I wish this was a story with a moral, one with an uplifting message about the skills that I gained in quarantine and the merits of being vulnerable, but I have not come to that conclusion just yet. The world is still ending in its own way: the virus is still raging, still a constant threat. Five months in quarantine punctuated periodically by the masked trip to Walmart did not come with a lesson about appreciating loved ones or self-care or emotional closeness, no matter what social media and commercials filmed over Zoom implied. It was an incredible challenge, its own long-form mental breakdown that blew holes through years of recovery and coerced me to find makeshift solutions for frustrations and anxieties that could have previously been resolved through solitude or spending time with friends. 

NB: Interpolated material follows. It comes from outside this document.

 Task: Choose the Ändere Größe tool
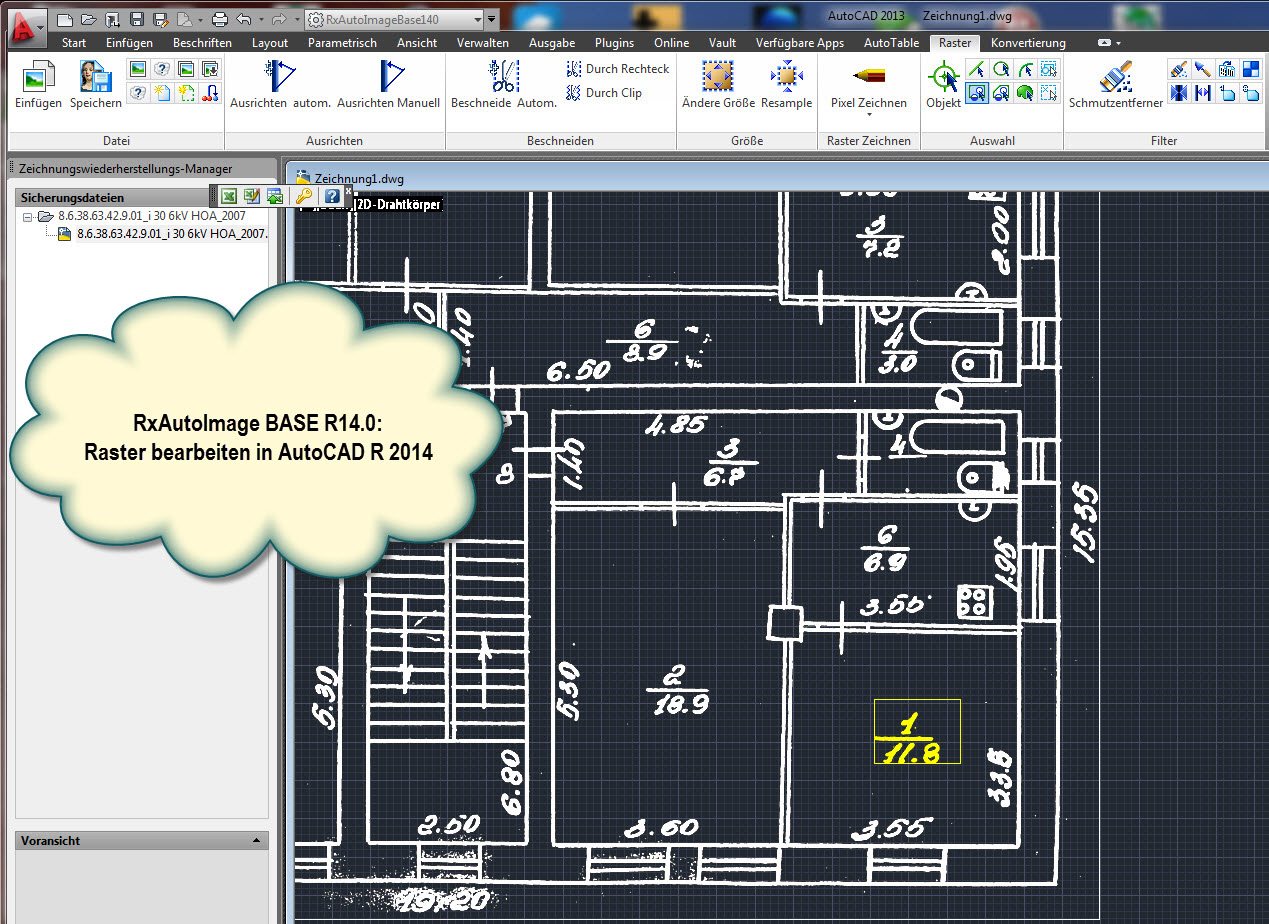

Even now as I return to Duke and tentatively reestablish the connections that had sustained me, I feel unsteady and guarded. The infrastructure of my life has collapsed too many times now for me to trust it anymore. Fool me once, shame on you. Fool me twice, shame on me. Everywhere I step is a trapdoor, eager to drop me back down into the depths of despair and loneliness that I thought had long since been filled in by progress.

But the MRI scan came back clean as a whistle. My family and friends are still alive, and so am I. I’m not steel or glass; I broke instead of bending, but I never had to harden under the galvanizing pressure of a global pandemic. Being soft and open about my feelings, being selfless in my decision to stay home for five months, being willing to cry on the days when everything felt impossible was what allowed me to survive the end of the world. I have not returned yet to living. The cracks in me are still healing, not quite yet making me stronger than I was before the blast. I’m not a fable or a source of inspiration. I’m just a person trying her best to continue — even when the world is ending.